Devant le palais de justice, la foule s'est rassemblée ce week-end pour réclamer justice après la mort de Lyhanna.
Des parents, des anonymes, des militants : tous venus porter une colère qui ne retombe pas.
Séverine Durand se tient un peu à l'écart avant de prendre la parole au micro.
Cette mère de famille a choisi de médiatiser ses soupçons d'inceste sur sa fille.
Elle a affronté la machine judiciaire, seule, sans relâche.
Aujourd'hui, elle témoigne. « On est là pour dire que ça suffit. Ça suffit, on en a marre.
Nos enfants sont sacrifiés et les pédocriminels sont protégés. » Ses mots résonnent sur les marches du tribunal.
Elle raconte sa propre bataille. « Je croyais en la justice comme on croit en Dieu », confie-t-elle. « Je me suis juste rendue compte que j'avais ouvert les portes... » La phrase reste en suspens.
Derrière elle, des pancartes réclament des comptes.
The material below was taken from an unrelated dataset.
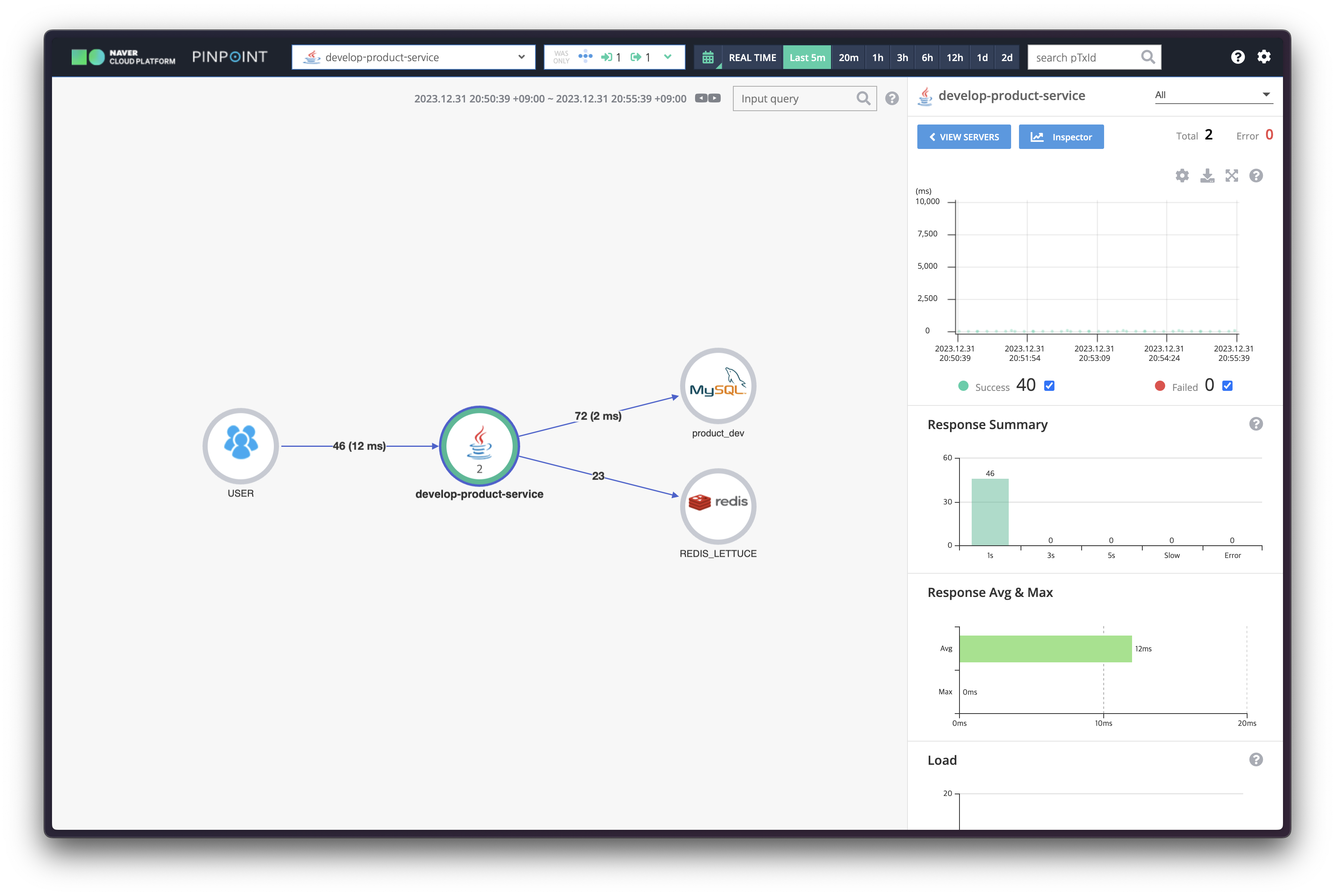Open the Inspector button
This screenshot has height=896, width=1335.
(1061, 137)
Des familles se serrent les coudes.
Le rassemblement, spontané, traduit un sentiment d'abandon.
Lyhanna n'est plus, mais son nom porte une exigence : que la protection des enfants cesse d'être un vœu pieux.
Séverine Durand incarne cette colère lucide.
Celle de parents qui ne veulent plus être des Cassandra dans un système qui ferme les yeux.
La foule ne se disperse pas.
Elle attend, espère, exige. « Demander justice » n'est pas un slogan : c'est un appel, lancé depuis Grenoble, adressé à tous.